2022-02-28T16_35_04.612Z - XO.log.txt
After that all VMs including XO became unresponsive and I continued to investigate with XCP-ng Center. In the end, I decided to reboot the hosts from CLI (master first and than all slaves). That resolved the issue and XO came up without any further problems.
I have copies of the logs @stormi suggested from the master and one slave if they are needed. XO is XO from source by 3rd party script. I did an XO update after resolving the issue, so if you need the XO version, I can restore from backup and check.
Hope that helps.
-
-
@olivierlambert Yes, restarting the toolstack first would have been a better approach. Is this something that needs additional actions on the hosts?
-
No, that should be enough
-
We added a warning on the blog post https://xcp-ng.org/blog/2022/02/28/xcp-ng-8-2-1-update/ and will work on a fix in XO.
-
@stormi
now realise I had the same behaviour after applying the latest 8.2.0 security updates a few weeks ago.
At that time thought it was because I patched the master manually already (test repo release) and updated the entire pool only after the official release 2 days later (roling pool update).So it is not (only) related to the 8.2.1 release
-
@HeMaN I think it's more likely to happen with the 8.2.1 update because more components are updated. Else I agree.
-
New security updates (xen, Intel microcode)
Impact: newly disclosed security vulnerabilities may allow attackers from within a guest to access memory of the host or other VMs. Only AMD CPUs are affected. To know if your specific model is affected, consult the vendor publications. Xen has been patched to mitigate the hardware issue.

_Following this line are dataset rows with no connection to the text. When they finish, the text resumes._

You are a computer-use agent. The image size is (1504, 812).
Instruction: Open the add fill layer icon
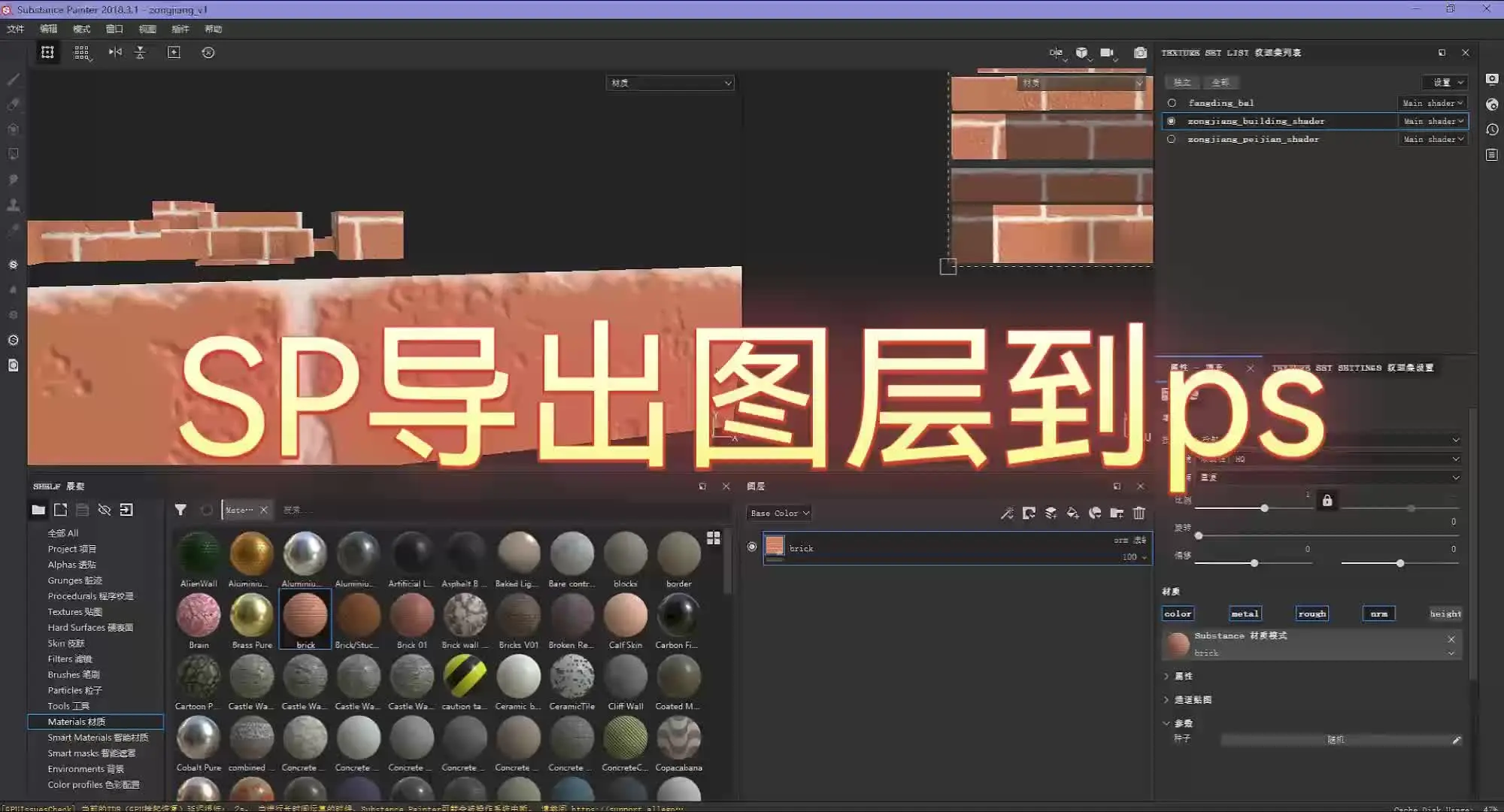click(1073, 514)
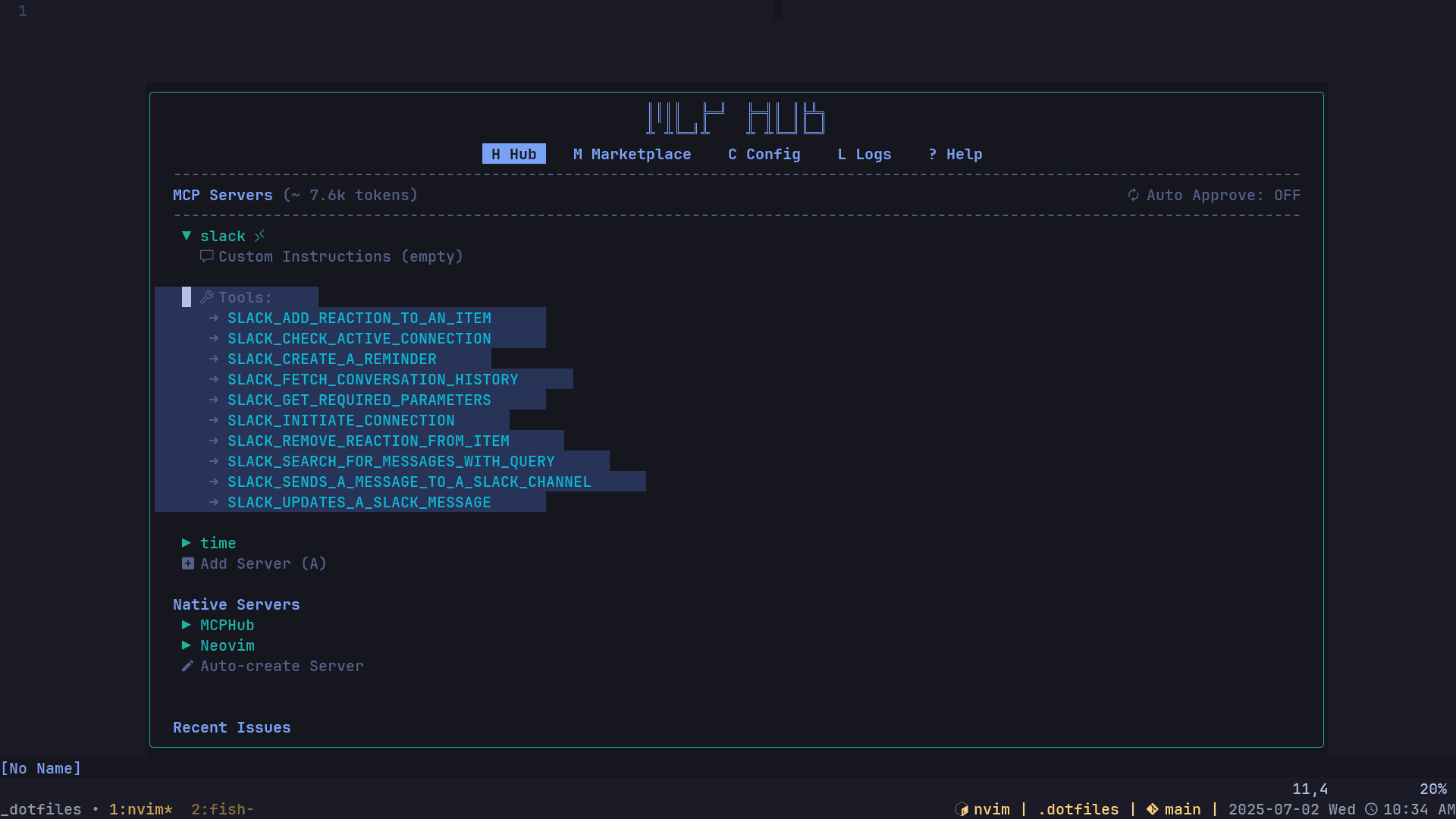Open the Help tab
The image size is (1456, 819).
955,154
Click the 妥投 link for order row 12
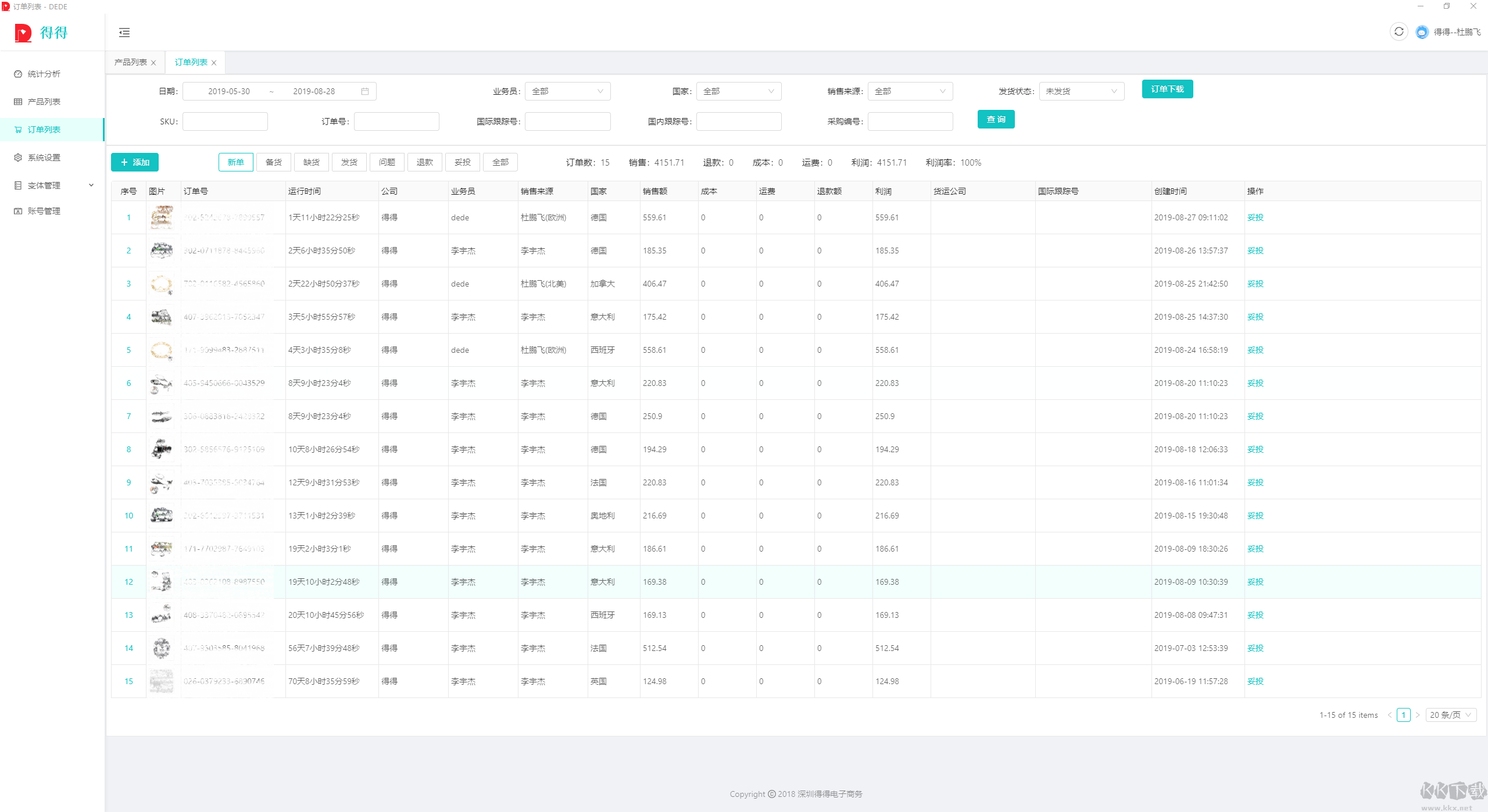Image resolution: width=1488 pixels, height=812 pixels. click(x=1255, y=582)
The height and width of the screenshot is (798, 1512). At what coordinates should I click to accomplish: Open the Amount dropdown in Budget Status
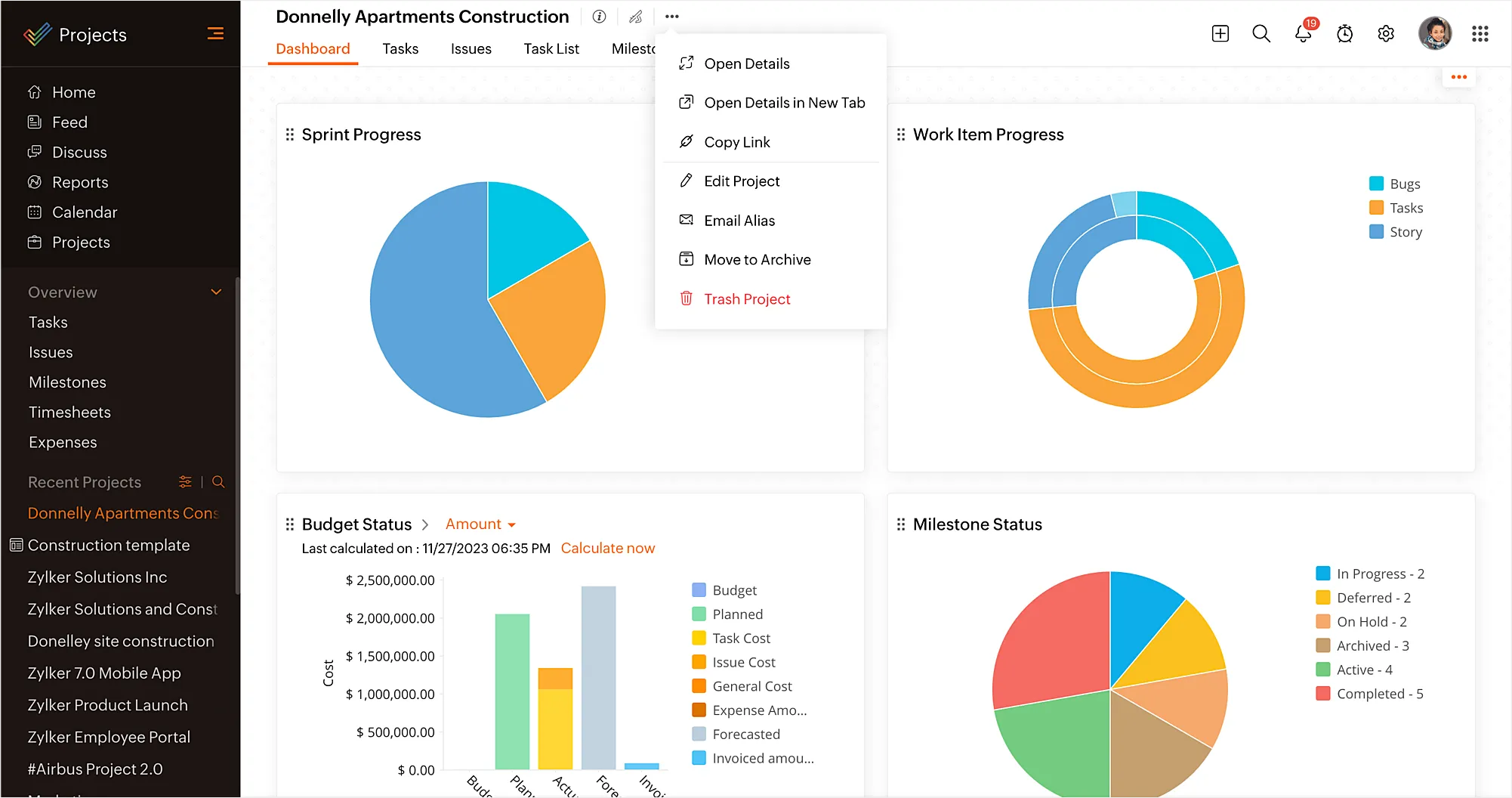point(480,524)
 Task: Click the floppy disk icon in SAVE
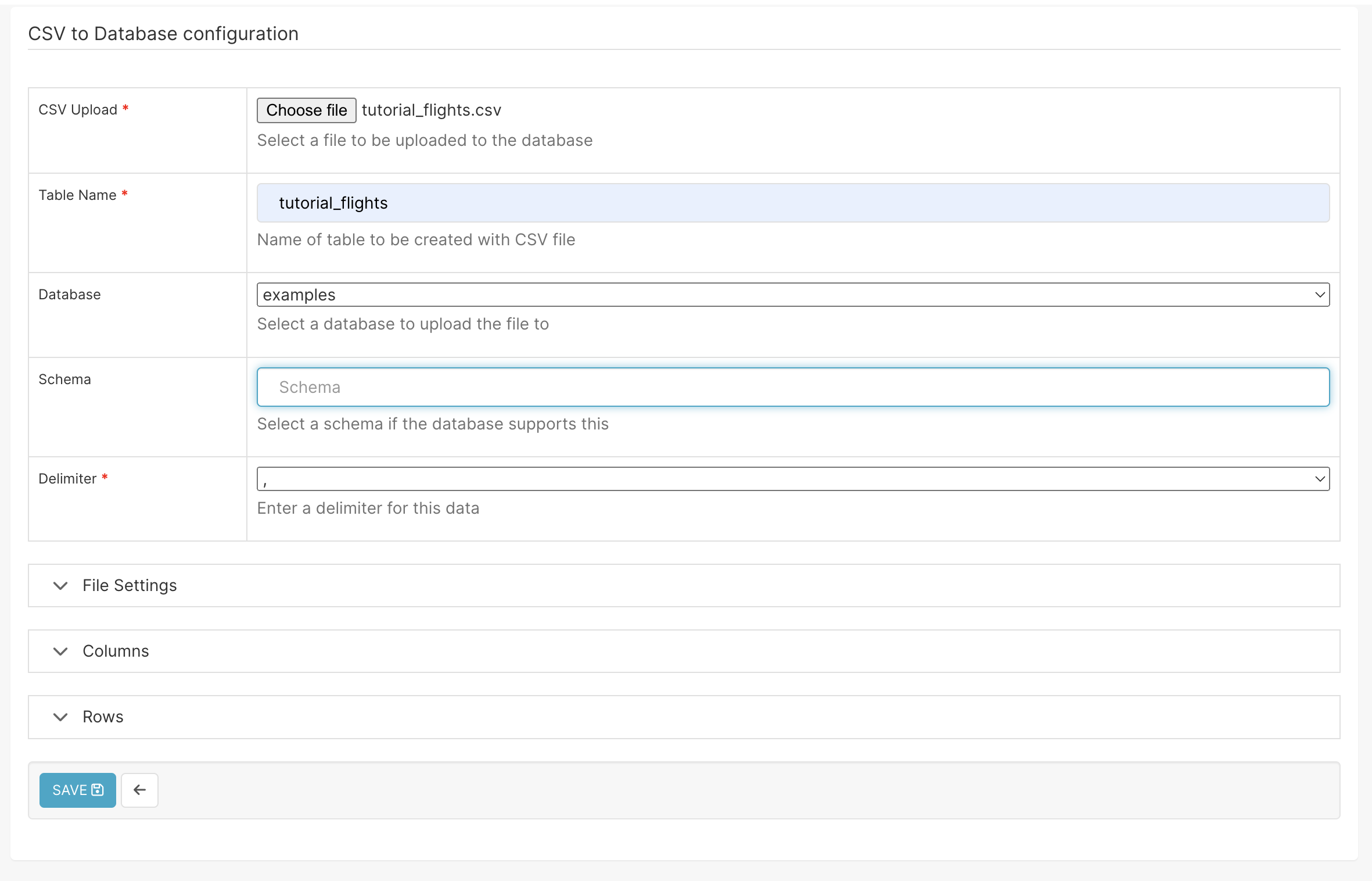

Additionnally but unrelated to the security issue, firmware is updated for some models.
Citrix' security bulletin: https://support.citrix.com/article/CTX341586
Test on XCP-ng 8.2
From an up to date host:
yum clean metadata --enablerepo=xcp-ng-testing yum update linux-firmware microcode_ctl xen-dom0-libs xen-dom0-tools xen-hypervisor xen-libs xen-tools --enablerepo=xcp-ng-testing reboot
Versions:
- xen-*: 4.13.4-9.20.1.xcpng8.2
- microcode_ctl: 2.1-26.xs20.xcpng8.2
- linux-firmware-20190314-3.xcpng8.2
What to test
Normal use and anything else you want test. The closer to your actual use of XCP-ng, the better.
Test window before official release of the updates
~2 days. Maybe less.
-
@stormi Manual updates done on all my 8.2.1 machines and things are working correctly so far.